Nella notte agitata che ha preceduto il primo giorno di scuola, A. ha dormito come sempre con la sua «maschera», collegata al respiratore. Ma gli allarmi hanno suonato per tutta la notte: ad ogni movimento brusco della piccola che cercava di prendere sonno, i tubi e i fili tirati facevano scattare i sofisticati meccanismi che garantiscono il suo respiro.
Una notte insonne per la mamma, che è una mamma acquisita, un’infermiera che prima ha preso in affido la piccola A., che era stata abbandonata in ospedale, e ora l’ha accolta nella comunità familiare che lei stessa ha fondato. Ma questa è una storia lunga, e una mamma è mamma quando veglia per una notte intera, e per tutte le sue notti, sul respiro di una bambina.

A. dunque ha avuto bisogno del suo angelo custode terreno, oltre che di quello celeste, per arrivare viva ed emozionato al primo giorno della «scuola dei grandi». L’idea di andare alla «scuola dei grandi» era quella che l’aveva agitata.
«Mamma, non ci credo che sono diventata grande!», ha detto appena sveglia come un grillo, alle sette di mattina, davanti alla colazione. E insieme con l’entusiasmo per l’essere diventata «grande», anche la paura «di sbagliare le letterine».

«La maestra mi sgriderà se sbaglio?», ha chiesto A. prima di entrare nella scuola. E chissà come le è sembrato grande quell’edificio nuovo, un plesso nel quale ieri hanno fatto il loro ingresso per la prima volta altri due bambini che, come A., sono «bambini speciali, cioè diversamente abili», come suggerisce premurosa la sorella grande di A.
Il corredo di A. è uguale a quello dei suoi compagni, con qualcosa in più: oltre allo zainetto rosa corredato da quaderni, diario e astuccio, A. arriva a scuola ogni mattina col suo respiratore, che viene montato nella stanza accanto all’aula scolastica, pronto per ogni evenienza.
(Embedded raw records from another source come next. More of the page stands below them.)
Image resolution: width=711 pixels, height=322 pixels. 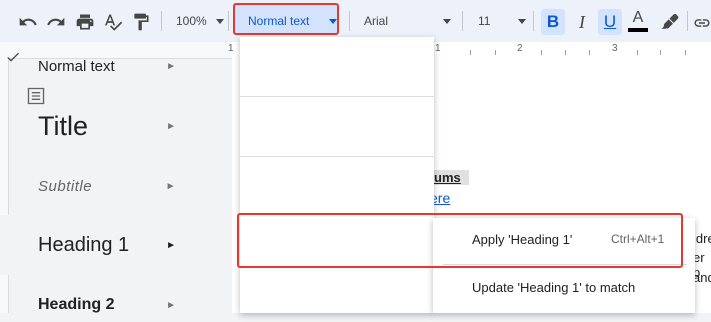 What do you see at coordinates (553, 22) in the screenshot?
I see `bold-button: B` at bounding box center [553, 22]. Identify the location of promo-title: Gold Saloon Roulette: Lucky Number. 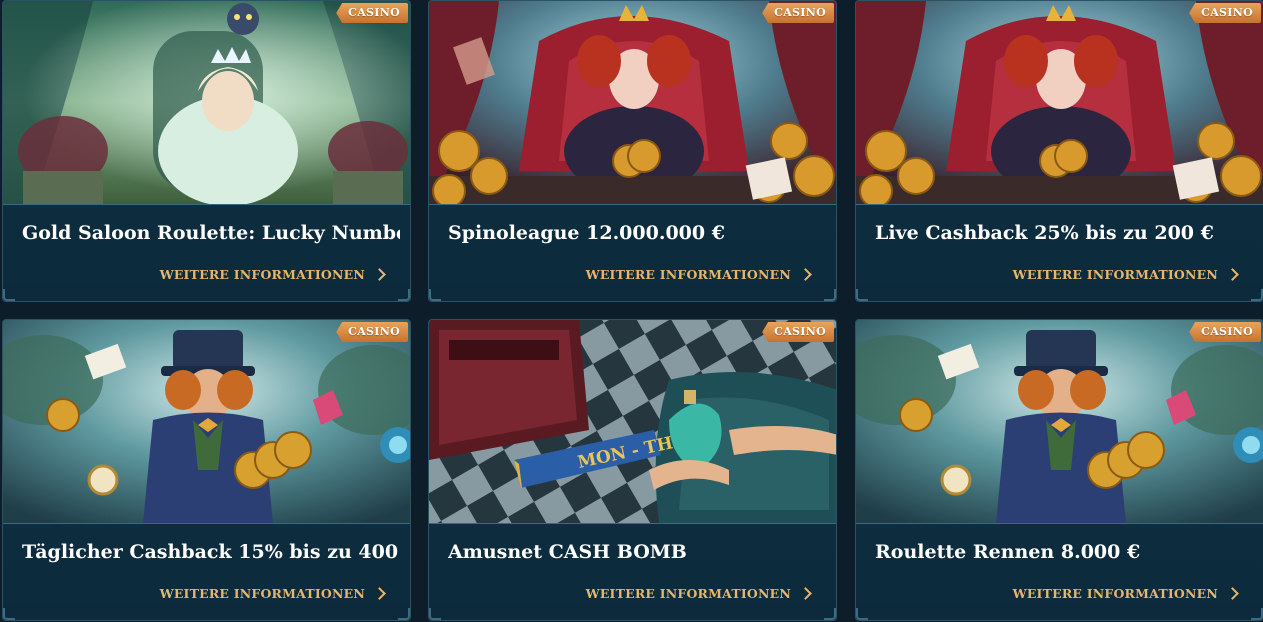
(211, 233).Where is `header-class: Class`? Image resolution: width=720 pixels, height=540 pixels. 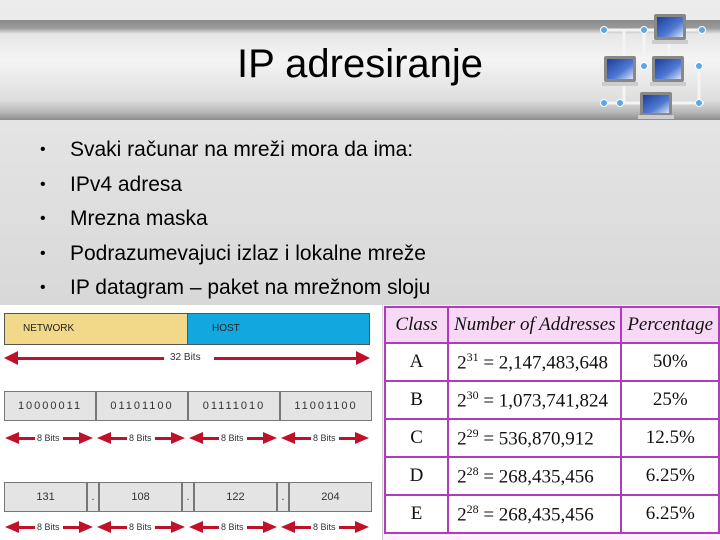 header-class: Class is located at coordinates (416, 325).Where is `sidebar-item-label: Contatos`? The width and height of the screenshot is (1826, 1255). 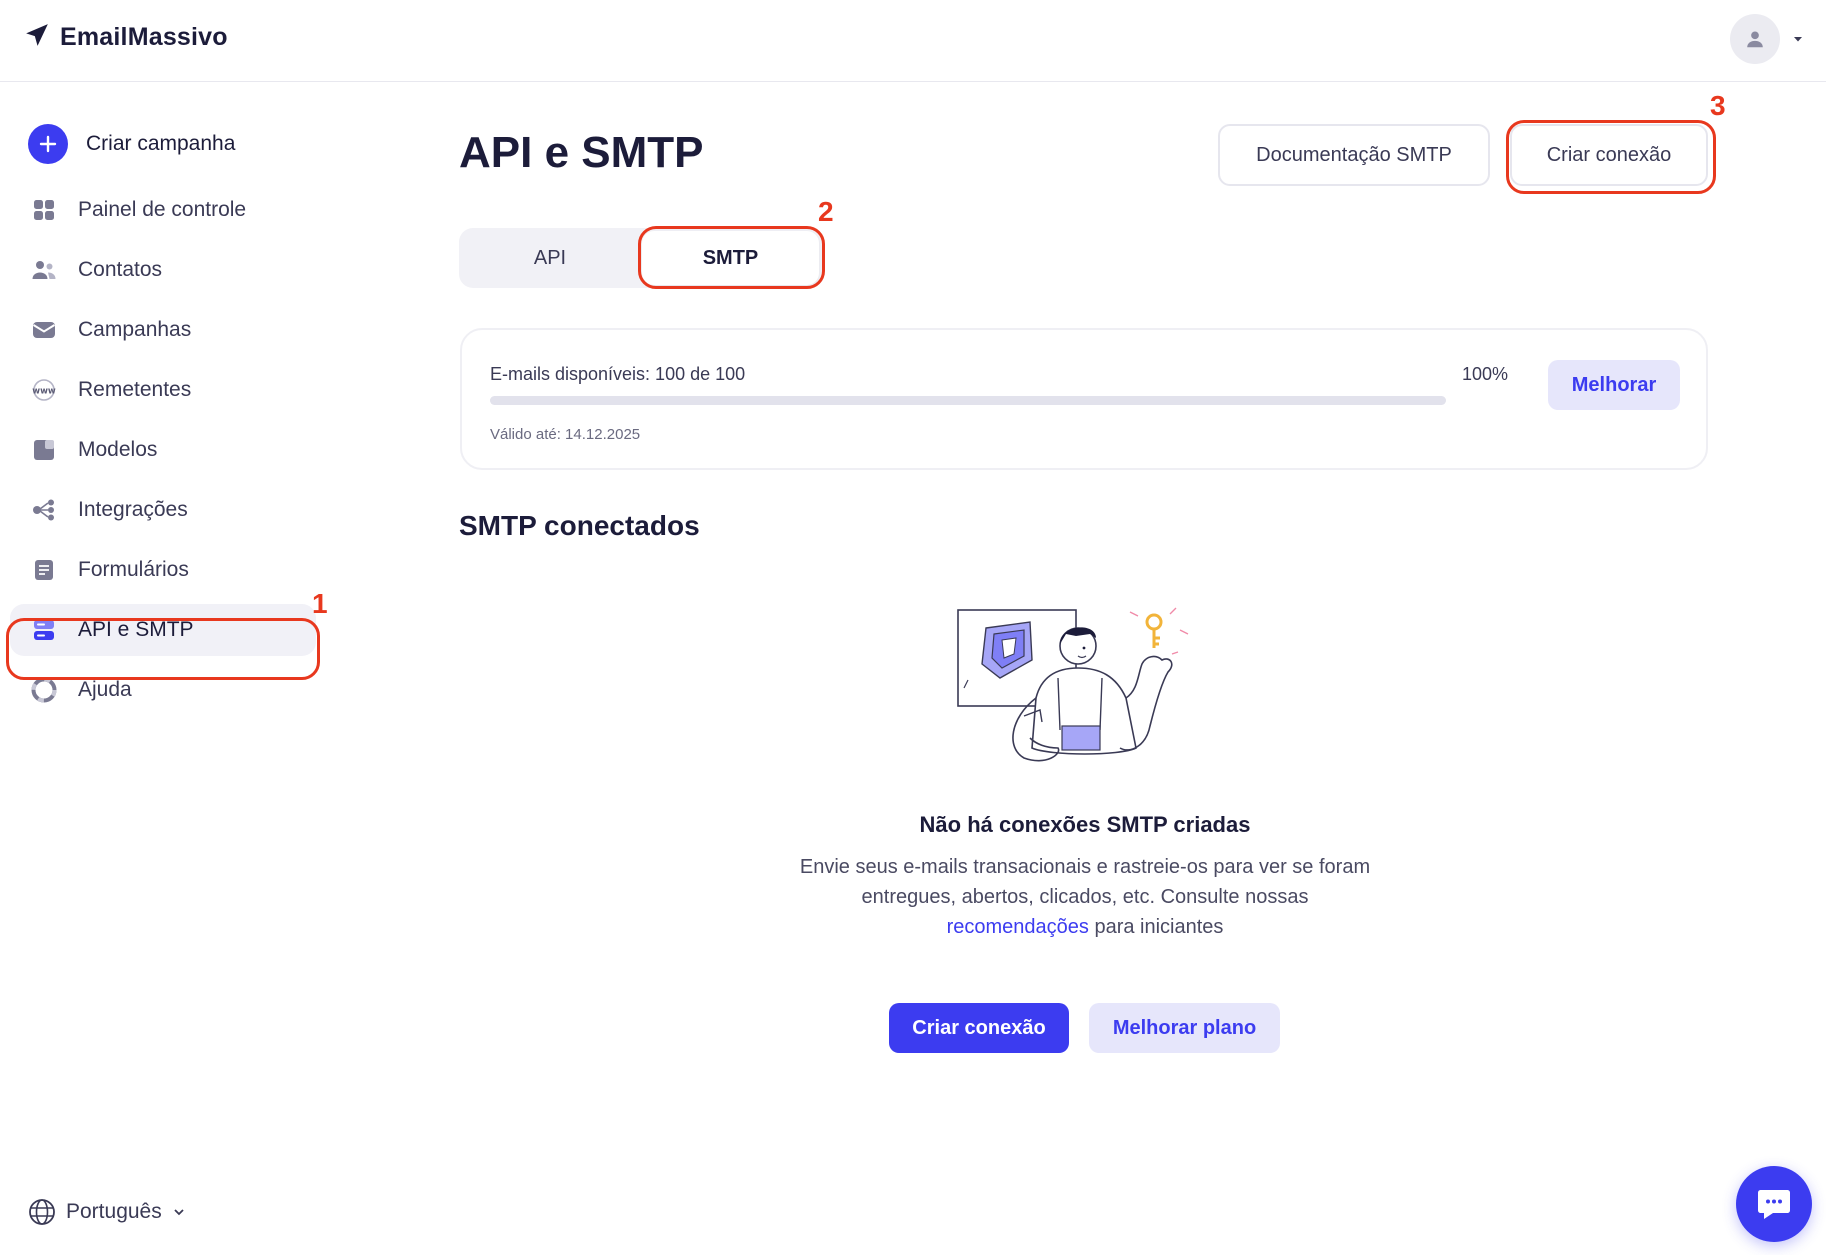 sidebar-item-label: Contatos is located at coordinates (120, 270).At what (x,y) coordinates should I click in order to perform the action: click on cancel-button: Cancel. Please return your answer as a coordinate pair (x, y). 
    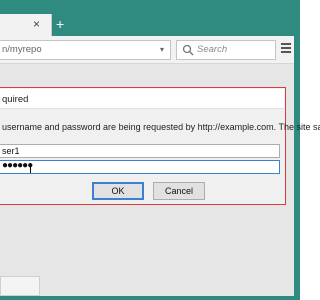
    Looking at the image, I should click on (179, 191).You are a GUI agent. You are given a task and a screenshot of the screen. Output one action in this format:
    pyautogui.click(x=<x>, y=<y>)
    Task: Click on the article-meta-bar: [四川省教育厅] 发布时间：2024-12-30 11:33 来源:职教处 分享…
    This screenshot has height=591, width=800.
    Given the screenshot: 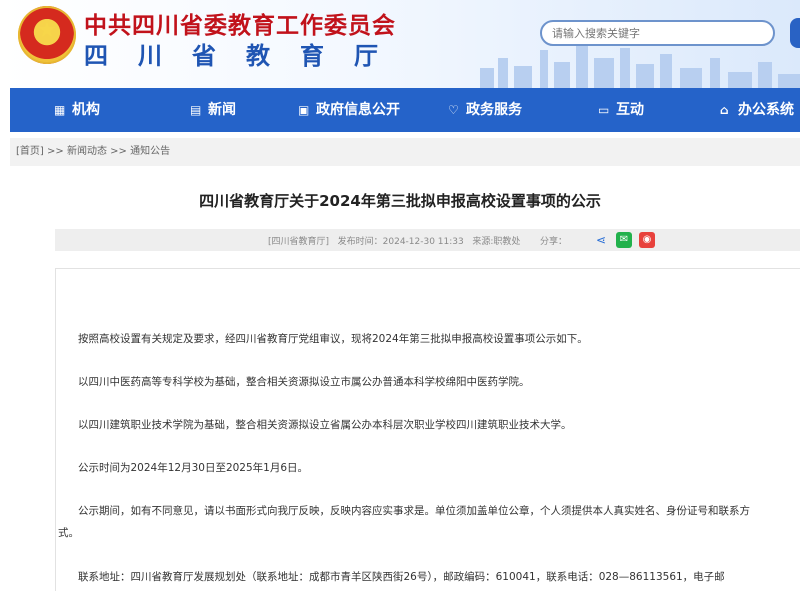 What is the action you would take?
    pyautogui.click(x=428, y=240)
    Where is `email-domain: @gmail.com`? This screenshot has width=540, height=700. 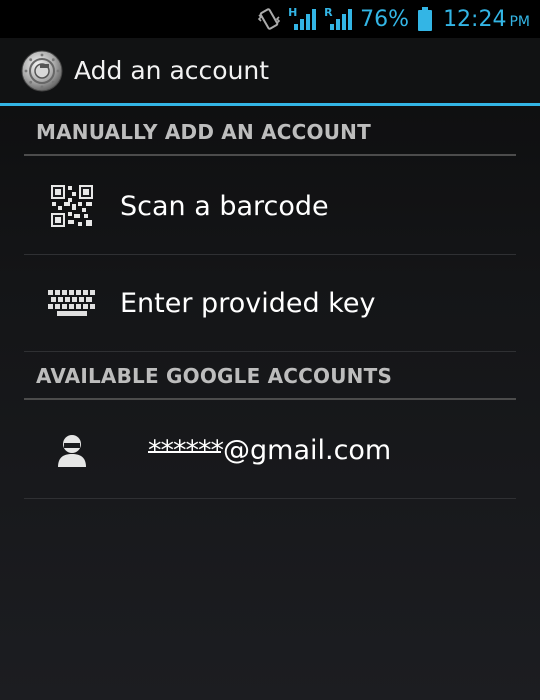
email-domain: @gmail.com is located at coordinates (308, 450).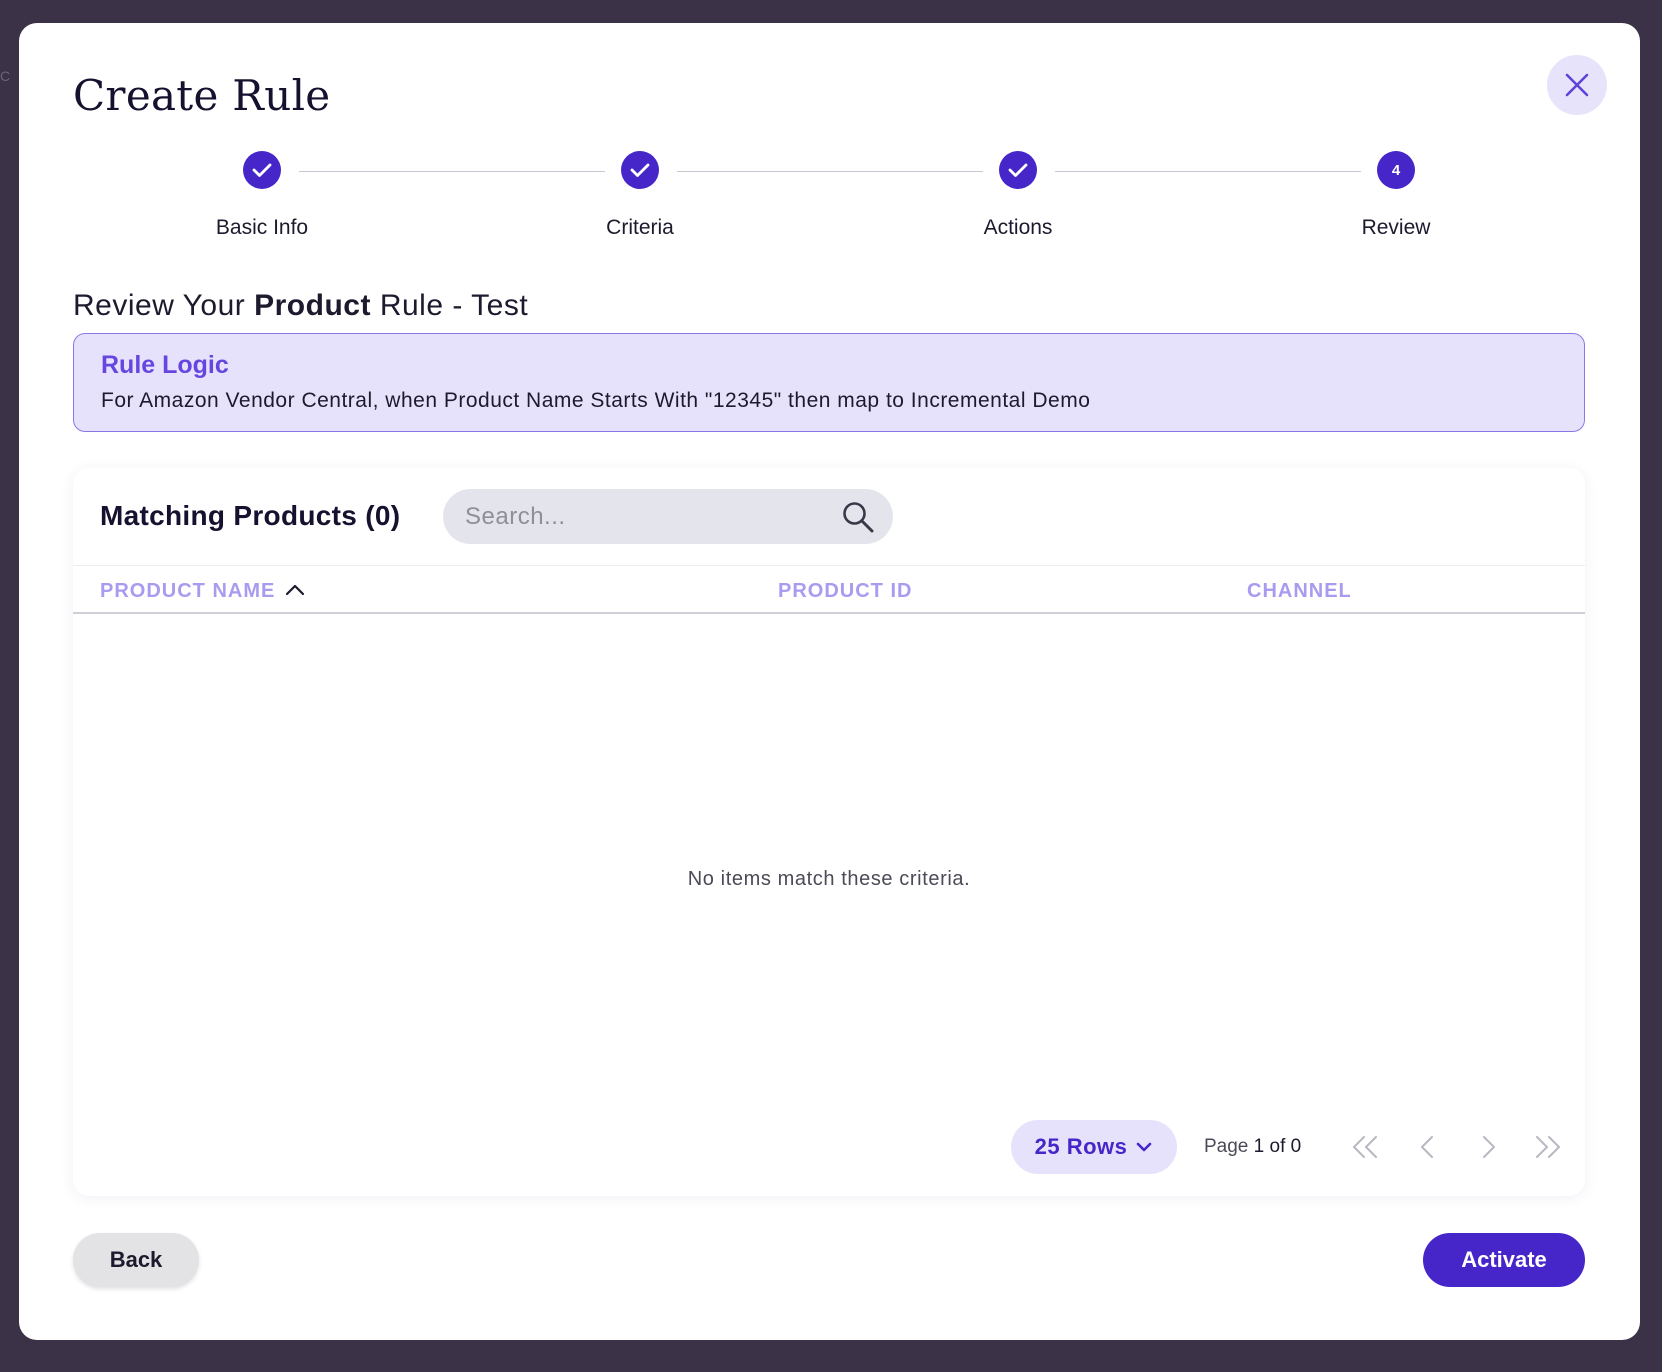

A. infatti potrebbe averne bisogno all’improvviso: una puntata febbrile, una caduta o altri eventi imprevedibili potrebbero farle perdere i sensi. In quel caso, il respiratore sarebbe la sua salvezza. In tre anni di asilo che A. ha regolarmente frequentato, è stato necessario ricorrere al respiratore per due volte.
A. viene seguita da una maestra di sostegno e da un’assistente ad personam. Sono molte le attenzioni che la circondano, e anche le maestre hanno accolto la bambina, consapevoli della sua particolarità. Ma la sfida è essere normali. I «nati due volte», come li ha definiti Giuseppe Pontiggia raccontando la storia di suo figlio disabile, sono una scuola per gli altri, un’occasione di rinascita.

Così, ieri per A. e per i suoi compagni è iniziata l’avventura della scuola. Un’avventura che A. ha voluto iniziare in autonomia, chiedendo e ottenendo di entrare da sola in classe. Una volta insediata al suo posto, ha esordito con quella frase - «e adesso studiamo?» - che esprime così bene la voglia di crescere, di diventare bravi, che hanno dentro i bambini.
Una volta tornata a casa, sfinita dall’emozione della giornata, alla domanda della mamma: «Allora, hai studiato?», A. ha risposto con una frase che andrebbe inviata per direttissima al ministro Fioroni: «No, mi hanno fatto giocare e disegnare».